* **Prompt**:
Reproduce the part of the records that opens with the line containing "entering the Map box" and closes with the line containing "[x=300, y=115]", switching "box" to "rectangle" and leaving everything else the same.

* **Dataset records**:
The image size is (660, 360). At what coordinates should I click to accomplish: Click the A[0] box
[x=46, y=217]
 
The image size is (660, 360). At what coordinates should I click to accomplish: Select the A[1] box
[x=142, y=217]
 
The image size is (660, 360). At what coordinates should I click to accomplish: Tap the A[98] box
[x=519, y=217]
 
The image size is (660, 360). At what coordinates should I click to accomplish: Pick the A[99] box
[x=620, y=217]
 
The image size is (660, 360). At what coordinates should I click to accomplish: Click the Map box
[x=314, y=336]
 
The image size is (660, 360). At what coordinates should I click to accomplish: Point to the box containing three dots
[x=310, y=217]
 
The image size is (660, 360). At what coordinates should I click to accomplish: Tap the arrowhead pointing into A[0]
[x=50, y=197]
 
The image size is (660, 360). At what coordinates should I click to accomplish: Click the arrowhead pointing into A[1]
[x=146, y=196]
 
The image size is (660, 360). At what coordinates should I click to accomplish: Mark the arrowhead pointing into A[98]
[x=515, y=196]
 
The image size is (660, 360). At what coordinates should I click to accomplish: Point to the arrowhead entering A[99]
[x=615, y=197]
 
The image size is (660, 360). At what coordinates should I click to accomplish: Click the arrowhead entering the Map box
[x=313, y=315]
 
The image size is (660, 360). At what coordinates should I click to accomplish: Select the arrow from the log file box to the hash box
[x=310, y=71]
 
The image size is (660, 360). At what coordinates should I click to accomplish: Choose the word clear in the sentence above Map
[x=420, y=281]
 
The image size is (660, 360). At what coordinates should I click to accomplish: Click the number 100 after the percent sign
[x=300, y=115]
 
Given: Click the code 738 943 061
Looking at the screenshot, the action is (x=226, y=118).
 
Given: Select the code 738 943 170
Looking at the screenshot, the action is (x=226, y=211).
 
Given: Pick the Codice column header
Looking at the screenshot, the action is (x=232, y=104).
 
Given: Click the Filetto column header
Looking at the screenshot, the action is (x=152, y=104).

* **Solution**:
The image size is (660, 360). At what coordinates should I click to accomplish: Click the arrowhead entering the Map rectangle
[x=313, y=315]
 
The image size is (660, 360). At what coordinates should I click to accomplish: Select the arrow from the log file rectangle to the hash rectangle
[x=310, y=71]
 
The image size is (660, 360). At what coordinates should I click to accomplish: Choose the word clear in the sentence above Map
[x=420, y=281]
 
The image size is (660, 360). At what coordinates should I click to accomplish: Click the number 100 after the percent sign
[x=300, y=115]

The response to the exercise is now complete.